21. I

Утро. Сборы. Меняем лагерь, верно прослуживший нам две ночи. Еще на полторы сотни километров на север. Там — чарнокиты, к которым я так рвусь, ради которых поехал в Сахару.

Роже, наш механик, он же завхоз, он же администратор, человек с кипучей энергией, заканчивает сборы. Все увязывается, притягивается, прокладывается мягкими вещами. Поближе укладываются длинные лестницы и полосы грубого брезента — последняя надежда на случай буксовки: сегодня предстоит трудный путь через пески.

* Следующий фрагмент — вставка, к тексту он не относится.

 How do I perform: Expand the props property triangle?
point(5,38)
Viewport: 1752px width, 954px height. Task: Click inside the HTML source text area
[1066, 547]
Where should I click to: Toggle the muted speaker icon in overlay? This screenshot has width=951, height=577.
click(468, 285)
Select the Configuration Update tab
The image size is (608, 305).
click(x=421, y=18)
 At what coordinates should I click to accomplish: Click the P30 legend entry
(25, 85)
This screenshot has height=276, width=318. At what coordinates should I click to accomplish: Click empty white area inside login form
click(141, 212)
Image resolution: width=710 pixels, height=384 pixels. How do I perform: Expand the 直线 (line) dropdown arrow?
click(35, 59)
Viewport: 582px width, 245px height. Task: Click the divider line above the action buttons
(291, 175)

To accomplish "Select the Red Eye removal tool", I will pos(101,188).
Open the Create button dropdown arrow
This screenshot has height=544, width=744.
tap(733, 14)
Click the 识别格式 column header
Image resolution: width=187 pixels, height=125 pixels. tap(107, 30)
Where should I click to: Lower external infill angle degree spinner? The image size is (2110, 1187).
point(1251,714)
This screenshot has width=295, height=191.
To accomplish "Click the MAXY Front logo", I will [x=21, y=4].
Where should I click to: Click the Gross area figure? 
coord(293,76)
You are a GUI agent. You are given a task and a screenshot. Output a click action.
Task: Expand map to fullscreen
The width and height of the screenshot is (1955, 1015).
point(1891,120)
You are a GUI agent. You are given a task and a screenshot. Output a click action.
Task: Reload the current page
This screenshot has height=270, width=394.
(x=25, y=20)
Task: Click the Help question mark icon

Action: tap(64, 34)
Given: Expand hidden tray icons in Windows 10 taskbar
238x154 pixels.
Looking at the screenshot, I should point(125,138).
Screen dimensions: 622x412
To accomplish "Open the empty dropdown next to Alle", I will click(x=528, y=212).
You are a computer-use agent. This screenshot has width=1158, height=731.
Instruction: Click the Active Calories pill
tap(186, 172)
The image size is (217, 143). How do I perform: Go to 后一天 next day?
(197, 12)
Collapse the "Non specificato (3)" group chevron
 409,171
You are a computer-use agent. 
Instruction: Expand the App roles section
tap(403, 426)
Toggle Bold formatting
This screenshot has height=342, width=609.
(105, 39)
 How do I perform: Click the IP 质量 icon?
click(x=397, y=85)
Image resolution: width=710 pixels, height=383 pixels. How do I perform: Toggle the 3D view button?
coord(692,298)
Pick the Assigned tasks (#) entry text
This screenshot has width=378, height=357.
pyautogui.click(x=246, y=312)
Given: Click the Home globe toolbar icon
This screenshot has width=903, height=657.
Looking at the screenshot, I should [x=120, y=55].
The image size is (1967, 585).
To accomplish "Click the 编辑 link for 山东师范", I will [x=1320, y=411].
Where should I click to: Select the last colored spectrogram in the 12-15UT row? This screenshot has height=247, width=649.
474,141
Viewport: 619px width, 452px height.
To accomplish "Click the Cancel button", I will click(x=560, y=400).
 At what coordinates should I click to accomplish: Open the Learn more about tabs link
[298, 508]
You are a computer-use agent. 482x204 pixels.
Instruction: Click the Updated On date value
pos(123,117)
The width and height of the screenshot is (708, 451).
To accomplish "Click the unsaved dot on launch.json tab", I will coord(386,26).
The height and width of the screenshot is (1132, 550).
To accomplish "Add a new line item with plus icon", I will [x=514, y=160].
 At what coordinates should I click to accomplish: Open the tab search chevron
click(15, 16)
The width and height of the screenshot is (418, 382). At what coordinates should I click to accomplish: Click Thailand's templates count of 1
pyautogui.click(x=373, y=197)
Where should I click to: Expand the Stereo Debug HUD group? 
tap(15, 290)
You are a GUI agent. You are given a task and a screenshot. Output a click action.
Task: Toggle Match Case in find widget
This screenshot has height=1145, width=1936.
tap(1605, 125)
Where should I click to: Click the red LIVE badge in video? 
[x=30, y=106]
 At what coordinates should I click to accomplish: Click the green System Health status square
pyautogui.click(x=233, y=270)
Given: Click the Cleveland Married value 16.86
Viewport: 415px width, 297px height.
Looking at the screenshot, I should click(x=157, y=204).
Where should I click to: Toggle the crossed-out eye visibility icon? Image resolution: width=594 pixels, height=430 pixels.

Культура человека проявляется не только в том, что не утираешься рукавом, пропускаешь вперед женщину и играешь на память Моцарта. Здесь, в шестистах километрах от ближайшего поселка, в центре пустыни, Роже закапывает в песок мусор, консервные банки, бумажки, кости и прочее. А бутылки ставит на кочку — авось когда-нибудь кому-нибудь пригодятся.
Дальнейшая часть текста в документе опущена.